“Temos mais de 110 milhões de clientes no Brasil, mas apenas cerca de 7% de participação de mercado. Poderíamos dobrar ou até triplicar o tamanho do Nubank apenas no Brasil“. A frase de David Vélez, fundador e CEO global do Nubank, resume a ambição da fintech que se tornou case de escala global nascida no Brasil. Para startups e empreendedores, a mensagem é clara: mesmo em um mercado saturado, ainda há espaço para crescer — se você tiver modelo, execução e fôlego.

De desafiante a incumbente: a transição que toda startup sonha (e teme)

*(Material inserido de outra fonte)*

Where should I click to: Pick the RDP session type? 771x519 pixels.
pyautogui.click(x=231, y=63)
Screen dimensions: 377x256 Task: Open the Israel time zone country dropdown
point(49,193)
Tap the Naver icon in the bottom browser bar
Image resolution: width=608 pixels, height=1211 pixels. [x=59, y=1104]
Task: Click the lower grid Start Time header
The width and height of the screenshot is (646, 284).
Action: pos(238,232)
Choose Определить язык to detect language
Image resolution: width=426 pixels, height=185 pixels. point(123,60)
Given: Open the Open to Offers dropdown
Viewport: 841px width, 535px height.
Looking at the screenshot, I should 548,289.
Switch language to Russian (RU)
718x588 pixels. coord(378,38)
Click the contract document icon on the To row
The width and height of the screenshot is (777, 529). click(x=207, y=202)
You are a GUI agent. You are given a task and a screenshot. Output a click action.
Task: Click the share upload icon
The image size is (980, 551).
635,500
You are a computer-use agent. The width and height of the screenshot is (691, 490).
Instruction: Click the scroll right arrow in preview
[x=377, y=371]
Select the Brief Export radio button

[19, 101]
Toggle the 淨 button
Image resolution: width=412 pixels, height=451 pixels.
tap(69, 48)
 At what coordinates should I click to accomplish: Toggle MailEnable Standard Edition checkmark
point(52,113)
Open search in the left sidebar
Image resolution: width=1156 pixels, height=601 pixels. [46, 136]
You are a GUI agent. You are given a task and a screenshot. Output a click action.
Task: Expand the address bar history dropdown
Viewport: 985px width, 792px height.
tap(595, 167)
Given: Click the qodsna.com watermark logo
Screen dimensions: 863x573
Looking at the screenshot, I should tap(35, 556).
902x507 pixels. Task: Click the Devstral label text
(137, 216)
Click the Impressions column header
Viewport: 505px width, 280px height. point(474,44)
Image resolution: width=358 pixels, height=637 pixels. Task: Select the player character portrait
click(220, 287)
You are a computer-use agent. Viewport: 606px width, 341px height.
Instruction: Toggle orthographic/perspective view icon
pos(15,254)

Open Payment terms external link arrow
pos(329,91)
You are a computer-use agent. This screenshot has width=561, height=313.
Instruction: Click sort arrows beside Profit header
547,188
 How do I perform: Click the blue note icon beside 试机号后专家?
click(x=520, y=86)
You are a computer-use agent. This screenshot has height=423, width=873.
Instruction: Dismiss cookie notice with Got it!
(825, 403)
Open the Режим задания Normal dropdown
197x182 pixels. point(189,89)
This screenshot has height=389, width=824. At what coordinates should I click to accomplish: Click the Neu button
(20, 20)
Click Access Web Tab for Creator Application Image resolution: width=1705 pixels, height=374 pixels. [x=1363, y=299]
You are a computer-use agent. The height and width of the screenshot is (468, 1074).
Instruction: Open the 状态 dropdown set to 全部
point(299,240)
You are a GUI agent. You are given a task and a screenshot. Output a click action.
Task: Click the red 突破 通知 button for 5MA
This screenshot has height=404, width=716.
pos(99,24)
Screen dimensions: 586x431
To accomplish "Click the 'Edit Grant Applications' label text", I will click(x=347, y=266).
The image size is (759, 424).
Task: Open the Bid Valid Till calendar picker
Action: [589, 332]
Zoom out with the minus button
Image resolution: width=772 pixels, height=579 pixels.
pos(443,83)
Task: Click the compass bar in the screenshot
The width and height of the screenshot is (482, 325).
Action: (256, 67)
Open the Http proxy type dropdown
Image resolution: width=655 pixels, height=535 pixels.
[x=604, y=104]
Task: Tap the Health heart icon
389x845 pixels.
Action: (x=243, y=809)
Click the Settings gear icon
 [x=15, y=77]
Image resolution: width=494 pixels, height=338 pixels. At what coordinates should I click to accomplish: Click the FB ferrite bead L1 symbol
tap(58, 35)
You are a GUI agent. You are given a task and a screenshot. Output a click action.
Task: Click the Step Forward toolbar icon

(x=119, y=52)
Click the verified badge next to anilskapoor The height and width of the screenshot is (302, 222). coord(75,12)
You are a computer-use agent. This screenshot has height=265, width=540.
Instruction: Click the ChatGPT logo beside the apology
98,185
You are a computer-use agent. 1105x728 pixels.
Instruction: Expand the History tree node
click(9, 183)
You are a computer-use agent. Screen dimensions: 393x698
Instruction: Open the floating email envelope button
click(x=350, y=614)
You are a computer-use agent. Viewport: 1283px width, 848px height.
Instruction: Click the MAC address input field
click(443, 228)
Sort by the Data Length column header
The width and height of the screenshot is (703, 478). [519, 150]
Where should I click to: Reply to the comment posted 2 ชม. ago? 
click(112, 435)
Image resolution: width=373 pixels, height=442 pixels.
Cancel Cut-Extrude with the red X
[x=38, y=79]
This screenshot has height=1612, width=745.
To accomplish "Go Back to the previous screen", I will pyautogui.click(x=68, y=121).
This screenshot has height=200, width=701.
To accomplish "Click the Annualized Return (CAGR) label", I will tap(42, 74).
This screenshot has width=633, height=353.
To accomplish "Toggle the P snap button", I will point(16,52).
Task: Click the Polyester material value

O Nubank vive hoje o que toda startup de sucesso almeja: deixar de ser o “desafiante disruptivo” para se tornar um “incumbente digital” — grande, estabelecido e com poder de mercado, mas mantendo a agilidade e eficiência de uma tech.

A lição para empreendedores: a estratégia muda quando você escala. Enquanto a fase de desafiante exige produtos simples, sem atrito e experiência superior para ganhar mercado, a fase de incumbente demanda aprofundar relacionamentos e conquistar novos segmentos. Rob Livingston, novo CFO do Nubank, foi direto: “O roteiro para os próximos anos do Nubank será focado em aprofundar nossos relacionamentos com os clientes aqui no Brasil, oferecendo produtos adicionais“.